Get ready for Identity 3.0

Yahoo!'s recent announcement that it intends to support OpenID, allowing users to access multiple internet sites with their Yahoo! ID, is a big step forward for acceptance of OpenID. For users of many Web 2.0 sites this increased use of OpenID looks to bring increased convenience when logging in.

However, in spite of recent security improvements to the OpenID 2.0 specification, the standard will not assure security when logging into sites such as banking and e-commerce, as use of these security provisions is entirely optional on the part of those implementing the technology.

OpenID is certainly not the only authentication framework identified with Identity 2.0 (federated identity). SAML (Security Assertion Mark-up Language) has been available since November 2002 and has become the most widely deployed single sign-on solution for enterprise identity management. And, more recently, Windows CardSpace was introduced in April 2006.

While these solutions clearly represent an improvement over the previous use of non-federated usernames and passwords, none of these three options satisfactorily meets all users' needs and expectations for identity management. Also, it is clear that two-factor authentication, whether via tokens or biometrics, is not going to meet all user needs for a wide variety of online usage. No one wants to physically carry multiple tokens, and enterprises really don't want to manage the infrastructure and processes required for the issuance and use of tokens for large numbers of customers.

Even though we don't yet have a fully satisfactory solution to Identity 2.0, it is not too early to begin articulating requirements for Identity 3.0. In fact, unless we do so quickly, we are going to find the identity problem getting even worse. While the popular press has been focused on Web 2.0 sites such as Facebook and MySpace, nascent implementations of Web 3.0 are rapidly leaving labs and migrating into initial deployments. We're behind schedule on developing an Identity 3.0, and I'm not seeing a lot of work being done on this problem.

So, what are the possible requirements for Identity 3.0? There are three likely elements: first, there should be a complete separation of user-centric IDs and service (provider)-centric IDs. This would increase privacy for users and give them more control over their personal information. Second, there will probably be a need for some form of support for presence, for example inference from video cameras or RFIS sensors.

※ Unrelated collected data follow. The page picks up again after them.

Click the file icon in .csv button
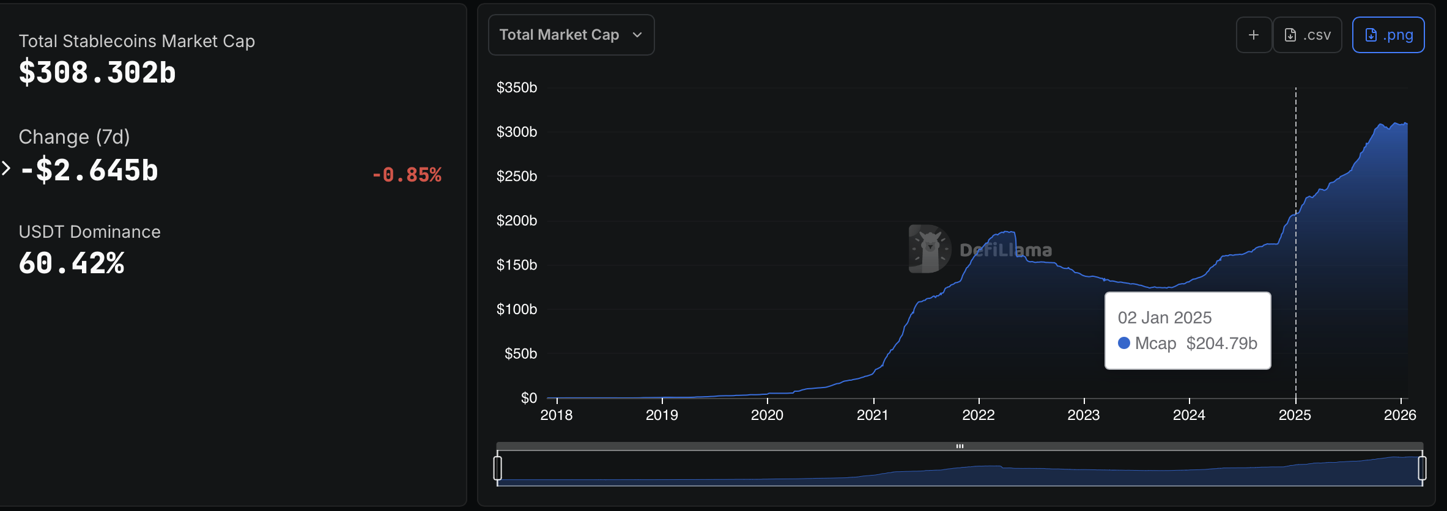Image resolution: width=1447 pixels, height=511 pixels. [1290, 35]
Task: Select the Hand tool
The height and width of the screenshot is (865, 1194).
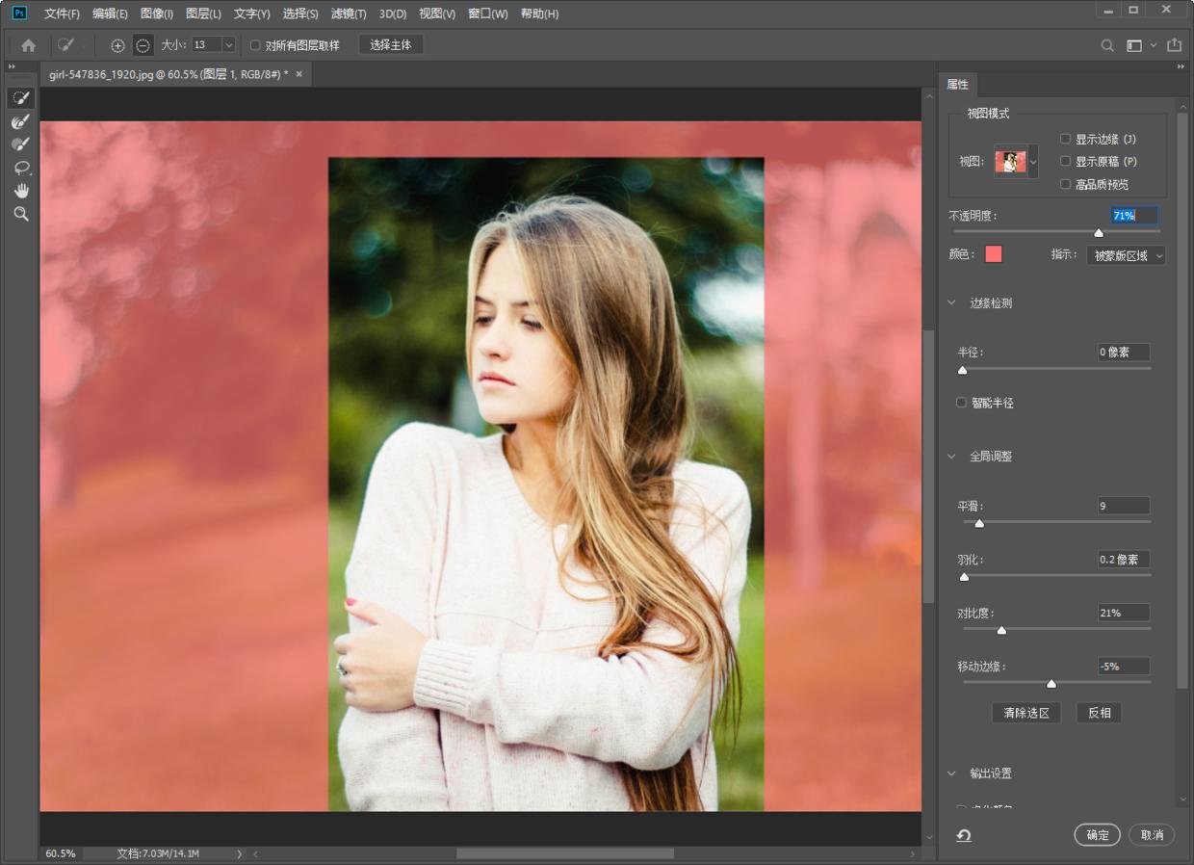Action: point(20,191)

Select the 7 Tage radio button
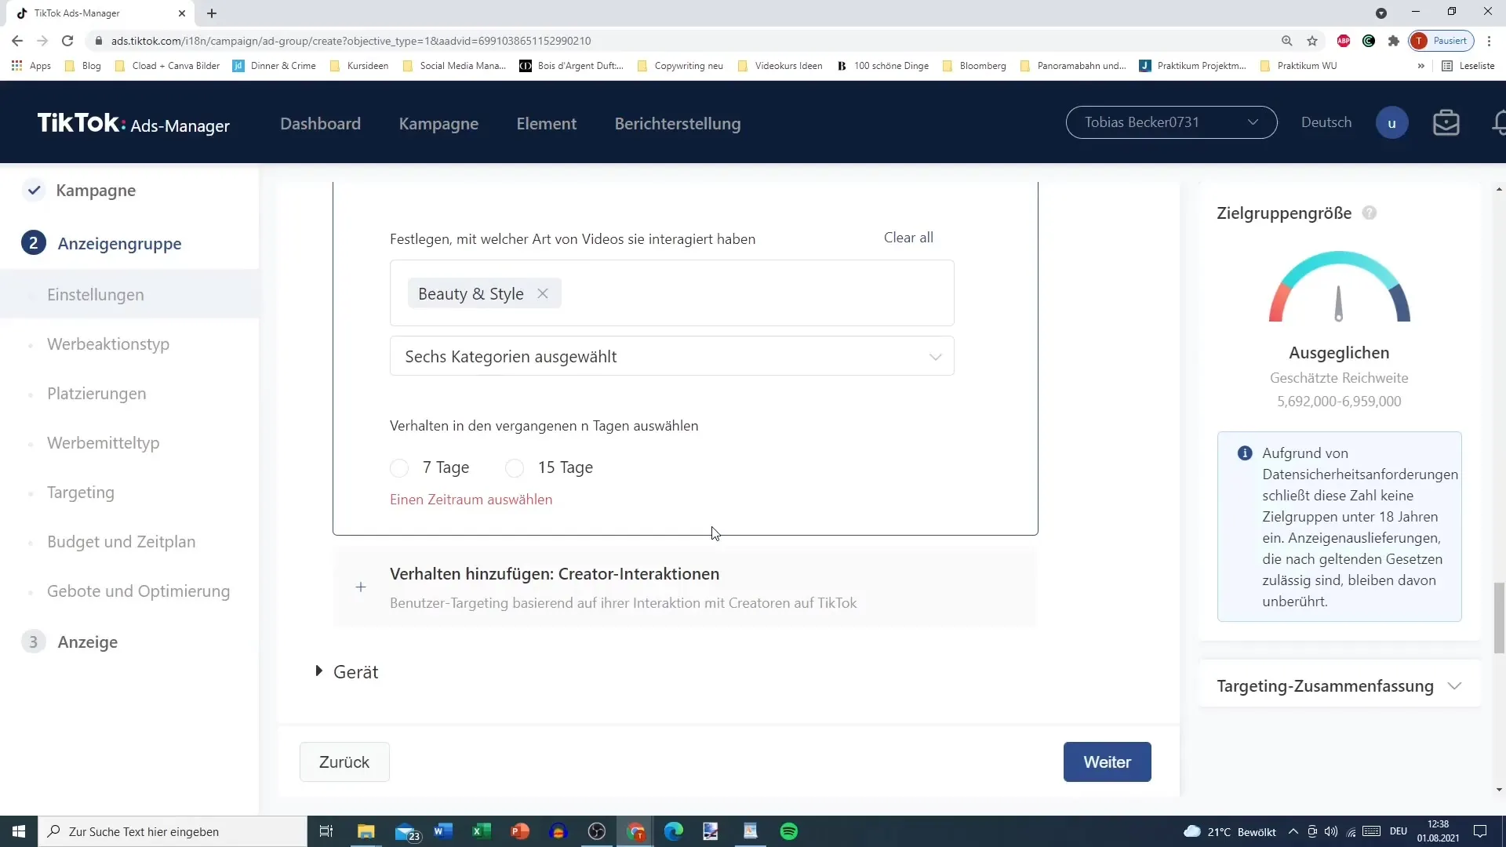pos(400,467)

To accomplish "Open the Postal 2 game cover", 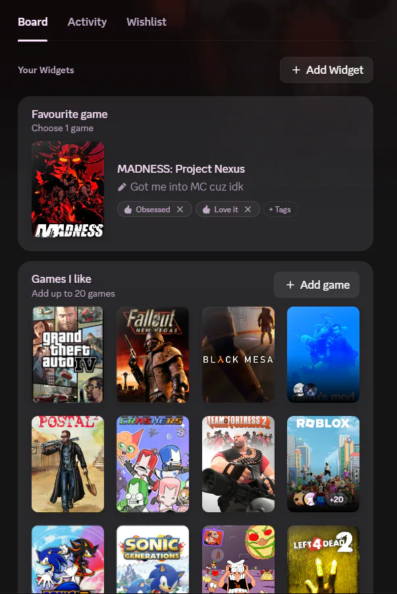I will click(x=68, y=464).
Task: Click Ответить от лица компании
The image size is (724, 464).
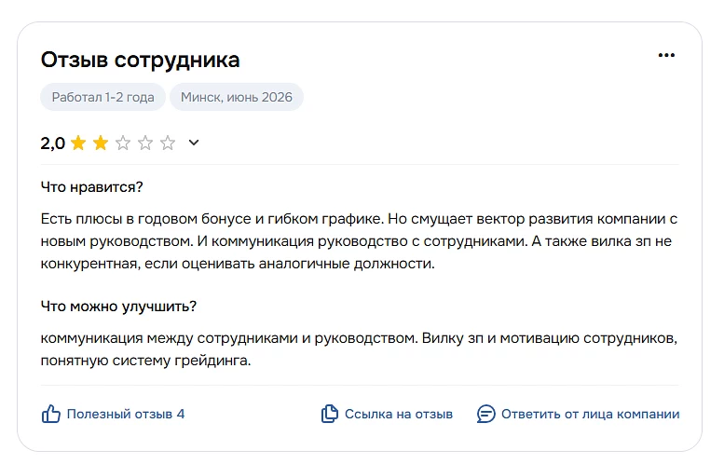Action: (x=590, y=414)
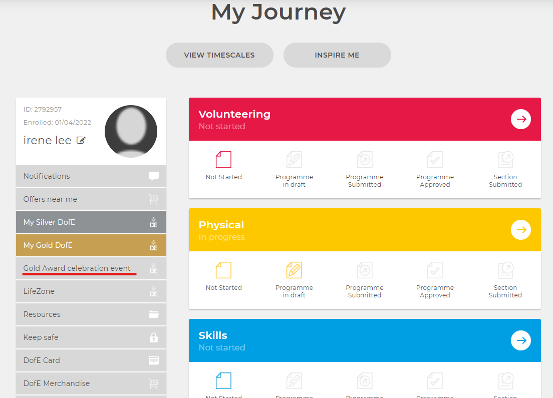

Finally, future identification models will probably have to support not only today's electronic identities, but virtual identities as well. We already have an announcement from IBM and Second-Life creators Linden Labs about their mutual collaboration on an open standard for "universal" avatars, where users could maintain the same name, appearance and other important attributes in multiple virtual worlds.

In his new book, The dotCrime Manifesto: How to Stop Internet Crime, Phillip Hallam-Baker articulates other requirements from which I picked out two really important ones. One is attribute-only authentication. This means that a specific attribute about an individual can be verified, but no other information that is not directly relevant to the action is disclosed. For example, if I can go into a bar to get a glass of wine, the bartender only needs to know that I am of legal drinking age - not my name, home address or any other information about me.

The other unlinkable identifier goes a step further. Not only would an individual not be forced to reveal any attribute not directly related to the action involved, but the identifier would have no means of linking the attribute authenticated with any other information about me. In other words, what's needed is a sophisticated scheme that simultaneously provides strong authentication and complete anonymity. Current Identity 2.0 models do not support this requirement - which is the reason for the many privacy concerns we have with digital identities.

- Tim Mather is chief security strategist for RSA Conferences.